_PROBLEM_
Every record that follows should be written out word for word; the pictures stay out.

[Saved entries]
========
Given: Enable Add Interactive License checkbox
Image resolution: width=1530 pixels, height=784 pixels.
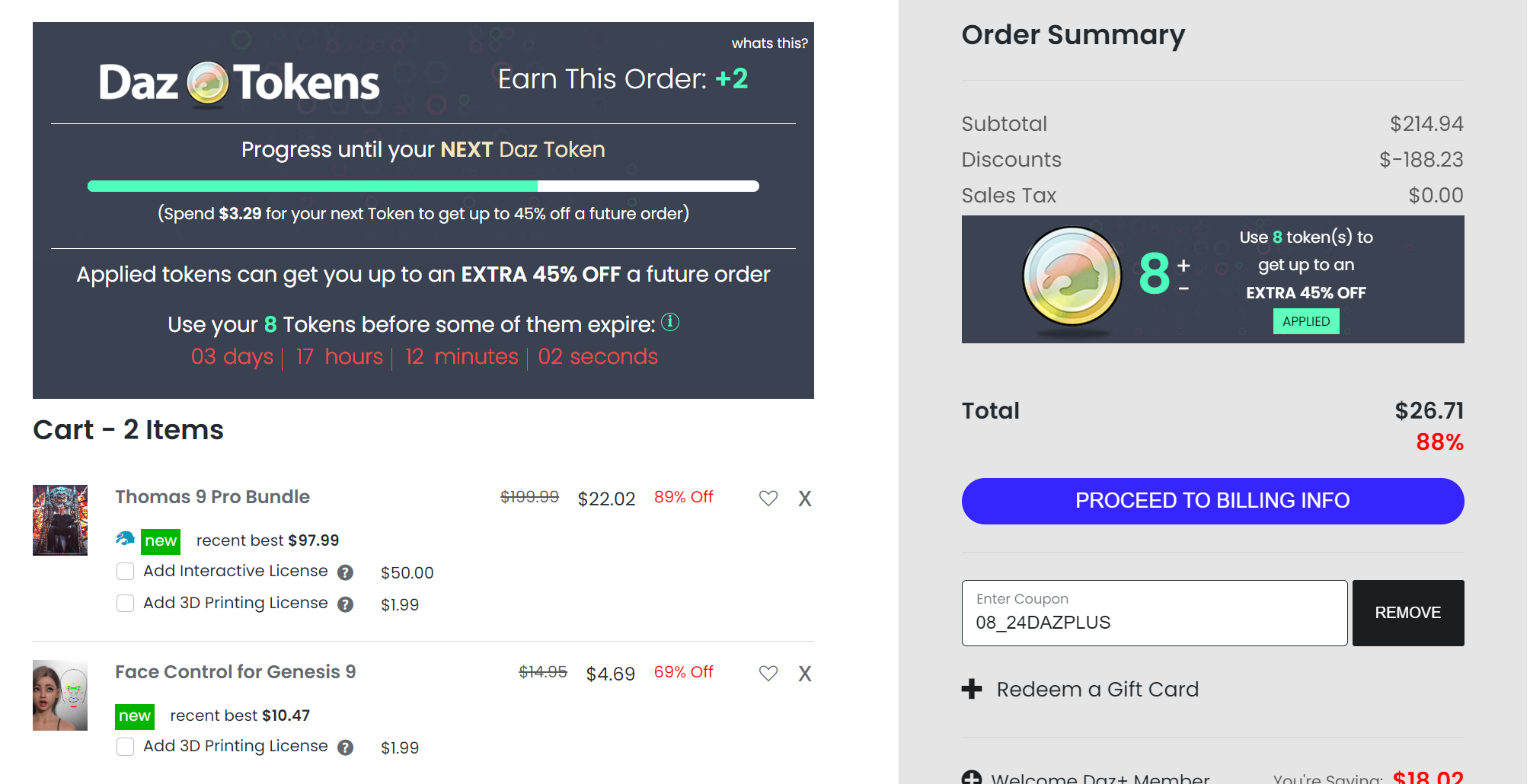Looking at the screenshot, I should [126, 572].
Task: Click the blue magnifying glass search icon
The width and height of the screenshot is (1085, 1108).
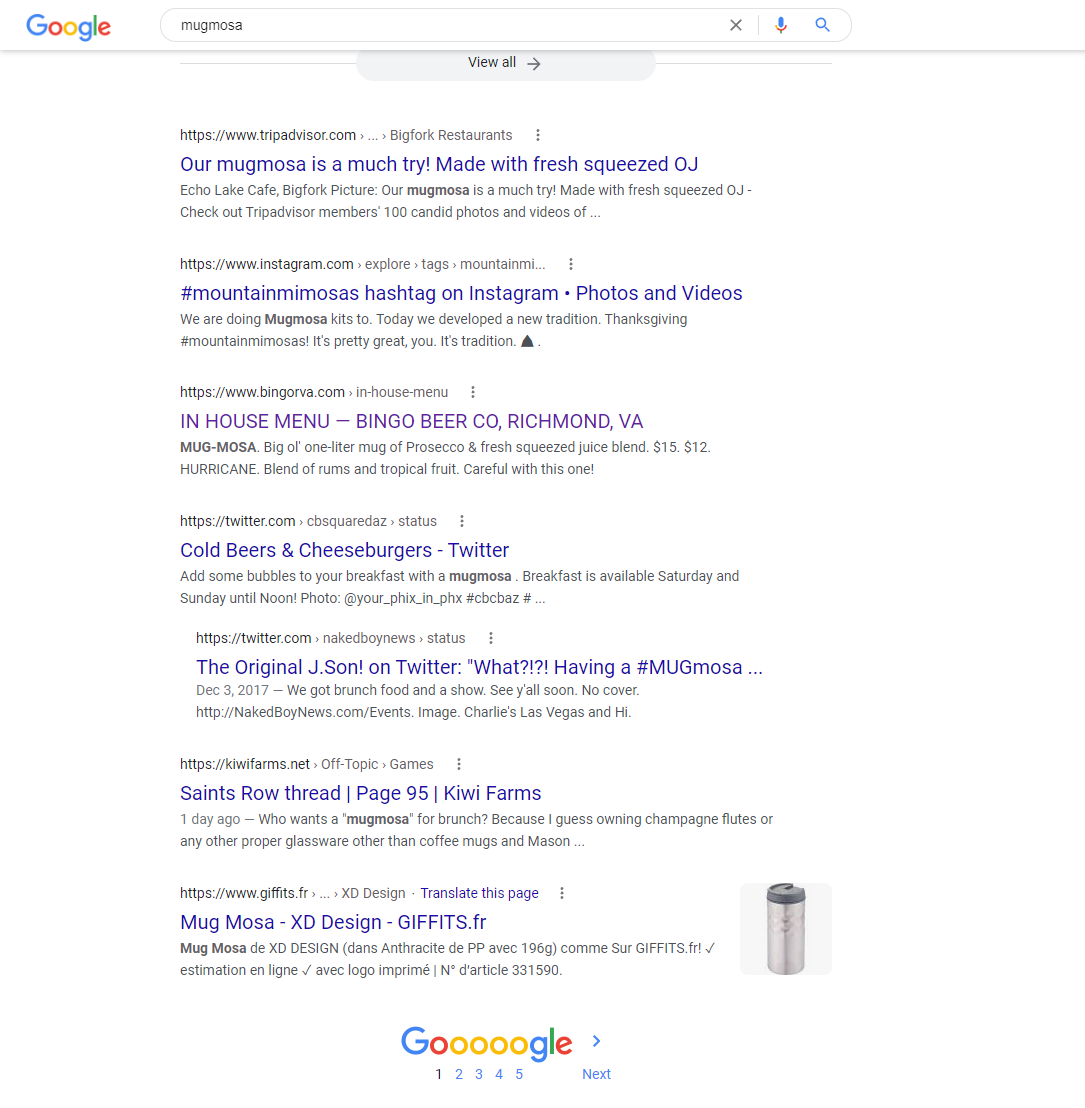Action: pos(822,25)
========
_ANSWER BOX_
Given: Enable Add Interactive License checkbox
Image resolution: width=1530 pixels, height=784 pixels.
Looking at the screenshot, I should [126, 572].
Task: Click the blue magnifying glass search icon
The width and height of the screenshot is (1085, 1108).
Action: pos(822,25)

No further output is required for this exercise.